Students walk between classes at the University of Kansas on Monday, Nov. 16, 2015, in Lawrence, Kan.

The University of Kansas is taking away health insurance subsidies for graduate student employees, the students learned this week.

Because of a recent federal ruling, as of next summer KU will no longer be allowed to offer a subsidy for health plans, according to an email message sent to graduate students on Wednesday.

The benefit has been available to graduate teaching assistants, graduate research assistants and graduate assistants who work an average of 20 hours a week, KU human resources director Ola Faucher said Thursday.

Graduate students can still enroll in the Kansas Board of Regents graduate student health insurance plan, but beginning Aug. 1, 2017, they will no longer receive a health insurance premium subsidy from KU, Faucher said. Currently for each graduate student enrolled in the KBOR health plan, KU pays $435 per semester and students pay $145 per semester toward premiums, she said.

Graduate students can still get insurance — either through the same student insurance plan offered to undergraduates or through the Affordable Care Act Healthcare Marketplace — but the university will not help pay for their premiums.
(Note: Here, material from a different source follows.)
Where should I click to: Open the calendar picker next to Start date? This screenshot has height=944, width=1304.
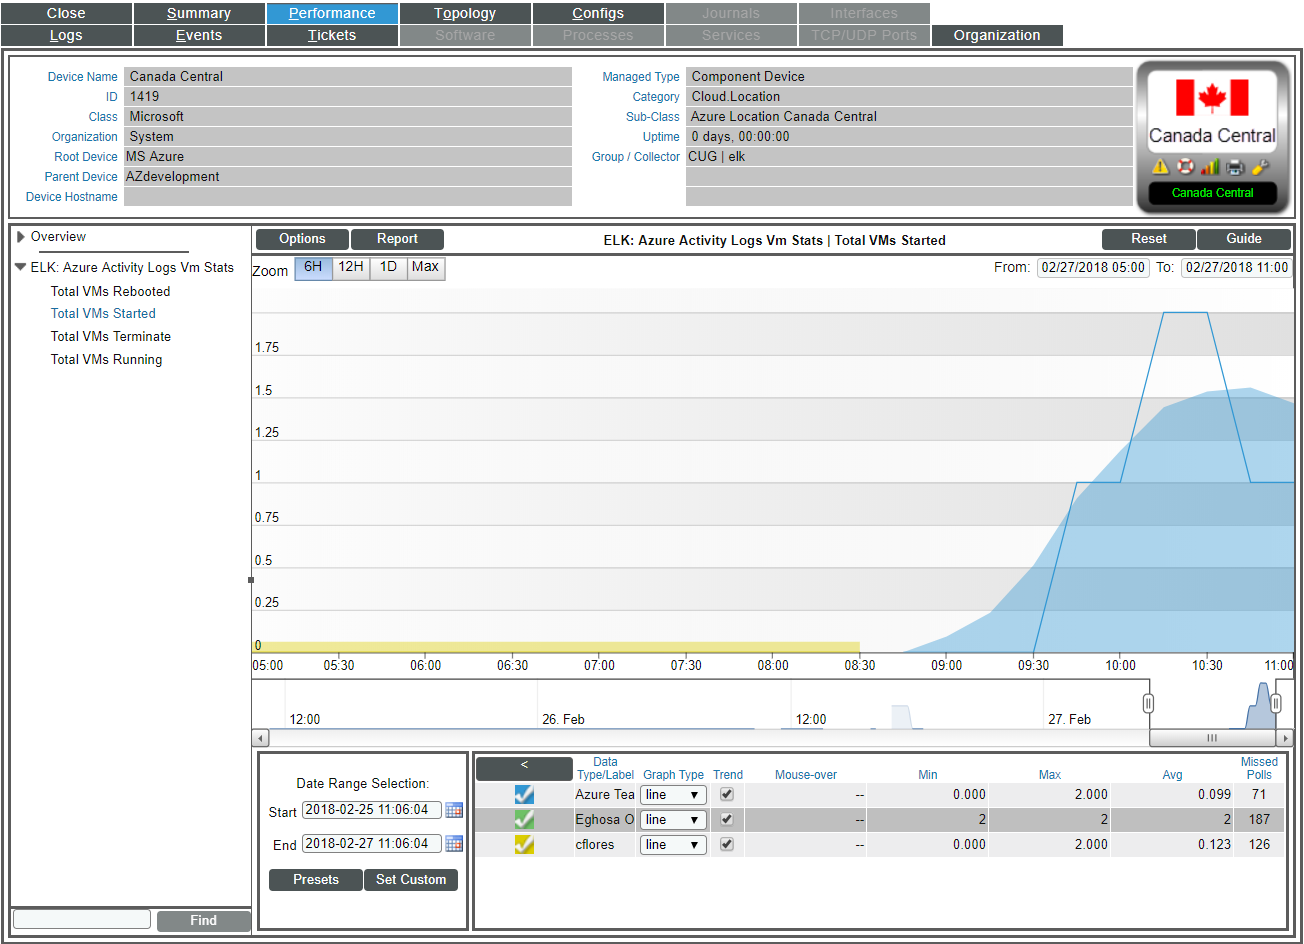coord(454,810)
“This is a matter of federal law with which we have to comply; it’s not something that we would choose to do,” Faucher said. “There are national organizations that are doing their best to try and get this overturned. Naturally KU is supportive of that effort, because we value our graduate student employees and feel that this is a detriment to our graduate program here at KU.”
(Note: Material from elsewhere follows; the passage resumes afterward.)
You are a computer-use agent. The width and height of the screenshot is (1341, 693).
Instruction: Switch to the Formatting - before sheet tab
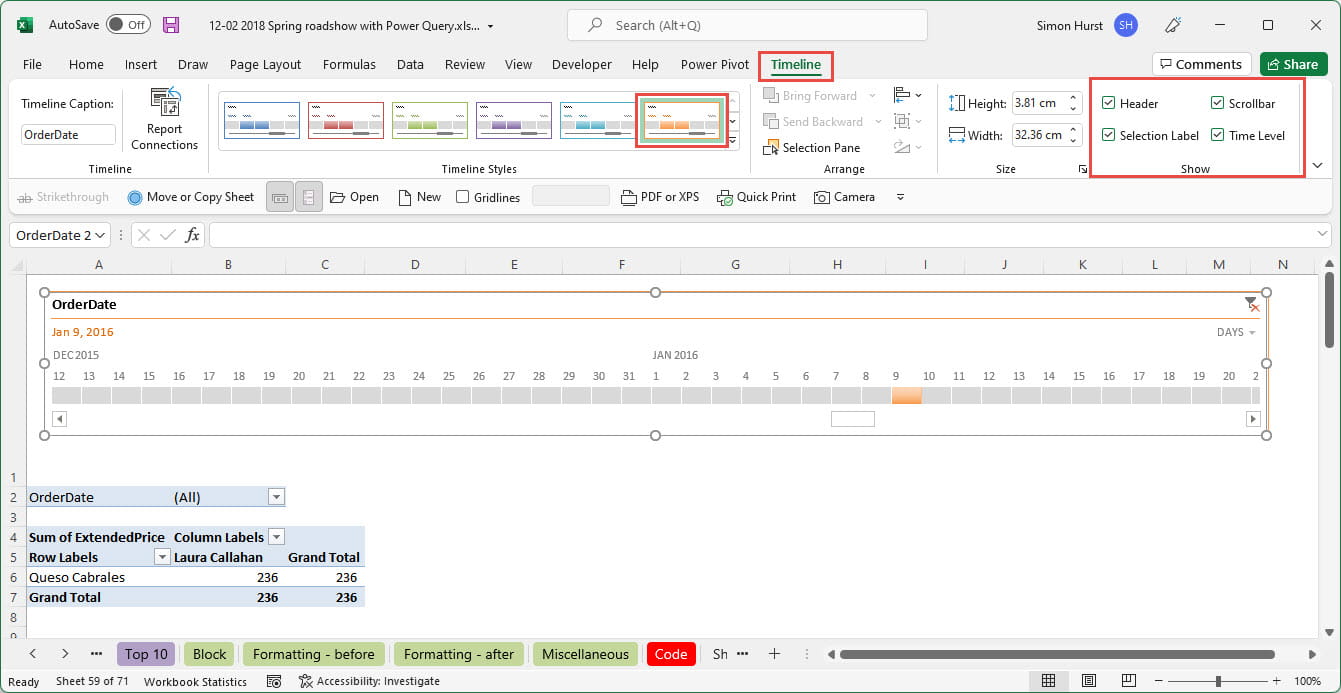(313, 654)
More than 6,100 graduate students are enrolled at KU’s Lawrence and Edwards campuses this semester, according to university data.

While numbers vary from semester to semester, in May 2016 about 1,550 of those students were eligible for health insurance subsidies and 1,048 were enrolled, said Madi Vannaman, KU’s associate director of human resources for benefit.
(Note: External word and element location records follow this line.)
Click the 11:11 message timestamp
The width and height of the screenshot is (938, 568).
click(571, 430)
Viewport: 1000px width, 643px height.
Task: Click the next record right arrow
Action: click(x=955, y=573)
The change also will apply to graduate students at KU Medical Center, she said.

At KU, graduate student employees are represented by a labor union and have been for over a decade, Faucher said.

For years many colleges, particularly large research institutions, have provided graduate students with Student Health Insurance Plan coverage at little or no cost, because of their status as students enrolled in an academic program, according to a statement from the American Council on Education, which KU shared with graduate students.

In February, the U.S. departments of Treasury, Labor and Health and Human Services issued guidance that such a practice is not allowed under the Affordable Care Act, but gave schools until the end of the 2016-17 academic year to change their benefits, according to the ACE statement. It says schools could be fined $100 per day per student if they continue providing the coverage.

The ACE notes that the guidance is based on an IRS notice intended to prevent employers from eluding the Affordable Care Act’s employer mandate by giving money to employees, though a number of national academic organizations dispute that application.

“The guidance is based on an incorrect interpretation of employment law that graduate students are employees,” the ACE said. “As a result, the guidance concludes that the subsidized student health insurance coverage is a kind of impermissible ‘premium reduction arrangement’ as part of an ’employer payment plan.'”

In summer of 2015 the University of Missouri’s announcement that it planned to cut graduate students’ health insurance subsidies — citing the same federal ruling — sparked protests that, combined with race protests, led to the ouster of the school’s president and hurled the university into national news.

“They just jumped much more quickly,” Faucher said of Mizzou. “The state of Kansas decided we wanted to take more time to determine the best alternative for us.”

KU plans informational sessions for graduate students in the coming weeks.

“KU has appointed a work group to discuss an alternative approved by the Chancellor and other Presidents of the KBOR state universities to support the needs of our graduate student employees and quickly ensure they have the information they need to make appropriate health insurance decisions,” KU’s letter to graduate students said. “Our goal is to have more definitive information available in advance of health insurance open enrollment periods since the existing subsidy lapses on July 31, 2017.”

Several graduate student leaders at KU did not respond to messages seeking comment Thursday.